Indica se le affermazioni (a), (b) e (c) concordano con il testo sulla guerra in Ucraina, rispondendo sì o no e citando fedelmente le parole decisive. (a) Al tempo del terremoto dell'Aquila chi scrive aveva 15 anni. (b) I titoli dei giornali rispecchiano fedelmente ciò che accade nei punti di raccolta. (c) Il filosofo idealista attribuiva alla guerra uno scarso valore morale.

== Testo ==
┌──
Non c'è guerra che tenga



Pensavo che la prima e l'ultima volta in cui avrei dovuto portare cibo in scatola e medicinali in un punto di raccolta fosse post terremoto dell'Aquila, nel 2009. 
Avevo 15 anni e il ricordo di quella notte è vivido in me. Soprattutto mi torna alla mente il bisogno di fare qualcosa per chi stava soffrendo più di me, per chi aveva perso ogni cosa che con fatica nel tempo aveva costruito, per le persone che non c'erano più. La mia era stata solo fortuna: non mi trovavo nel posto sbagliato al momento sbagliato. 

E invece i punti di raccolta oggi sono tantissimi intorno a me; si mobilitano città, cittadini, Stati.
Perché la guerra in Ucraina è appena cominciata e i titoli dei giornali, in un dualismo continuo tra ottimismo e disperazione, non rispecchiano minimamente quello che succede nei posti in cui da poco più di una settimana si chiudono scatole, si smistano beni che con grande fretta si inviano al fronte

Che anacronismo parlare di fronte; il 2022, l'anno in cui la medicina sconfigge il Covid-19, l'anno in cui le macchine sono elettriche (ed è la normalità), l'anno della famigerata e irrealizzata transizione ecologica. Accanto a questo, nel cuore d'Europa si torna al fronte, cadono le bombe, si lanciano i missili, si imbracciano fucili e si monta su carri armati. 

Queste parole sembrano ancor più marcate se scritte su una pagina bianca: le sentiamo estranee, quasi aliene, in bianco e nero spuntano fuori dalle pagine della nostra Storia, a ricordarci che gli errori del passato stanno tornando prepotentemente a sgretolare le convinzioni del presente

Suona quanto mai attuale la proposta hegeliana di pensare alla guerra come momento strutturale costitutivo della Storia. Il filosofo idealista infatti attribuiva alla guerra un alto valore morale, sottolineandone i tratti di necessità ed inevitabilità, sebbene in un contesto socio-culturale completamente differente.
└──
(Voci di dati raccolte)
┌──
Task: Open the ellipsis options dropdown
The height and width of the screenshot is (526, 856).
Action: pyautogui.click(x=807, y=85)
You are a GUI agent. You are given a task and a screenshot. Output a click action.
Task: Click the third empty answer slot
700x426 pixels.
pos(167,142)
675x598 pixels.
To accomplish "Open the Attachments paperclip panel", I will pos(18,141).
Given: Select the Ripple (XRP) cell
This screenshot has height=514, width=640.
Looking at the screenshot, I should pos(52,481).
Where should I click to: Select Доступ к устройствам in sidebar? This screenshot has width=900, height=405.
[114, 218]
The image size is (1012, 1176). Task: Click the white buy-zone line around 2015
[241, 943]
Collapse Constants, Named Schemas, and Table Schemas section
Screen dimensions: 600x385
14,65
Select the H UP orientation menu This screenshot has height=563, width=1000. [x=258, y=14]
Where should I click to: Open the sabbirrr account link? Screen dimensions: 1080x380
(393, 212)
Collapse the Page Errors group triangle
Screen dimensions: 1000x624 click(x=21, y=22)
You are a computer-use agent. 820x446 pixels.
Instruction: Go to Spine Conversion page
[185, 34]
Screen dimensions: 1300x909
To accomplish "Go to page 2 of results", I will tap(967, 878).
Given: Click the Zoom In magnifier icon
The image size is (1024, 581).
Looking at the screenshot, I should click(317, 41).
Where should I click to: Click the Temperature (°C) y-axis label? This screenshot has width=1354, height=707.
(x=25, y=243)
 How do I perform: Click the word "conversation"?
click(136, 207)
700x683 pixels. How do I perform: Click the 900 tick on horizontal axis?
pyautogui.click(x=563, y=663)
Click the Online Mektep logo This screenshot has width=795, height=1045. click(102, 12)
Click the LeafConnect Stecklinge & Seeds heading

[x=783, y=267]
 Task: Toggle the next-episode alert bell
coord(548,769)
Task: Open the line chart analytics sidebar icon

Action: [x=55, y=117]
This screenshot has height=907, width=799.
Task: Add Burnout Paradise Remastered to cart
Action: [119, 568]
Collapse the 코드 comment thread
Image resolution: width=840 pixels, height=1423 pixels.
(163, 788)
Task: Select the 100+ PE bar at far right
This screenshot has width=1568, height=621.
└──
== Risposta ==
(a) Sì: «post terremoto dell'Aquila, nel 2009. Avevo 15 anni».
(b) No: «non rispecchiano minimamente quello che succede nei posti in cui da poco più di una settimana si chiudono scatole».
(c) No: «attribuiva alla guerra un alto valore morale».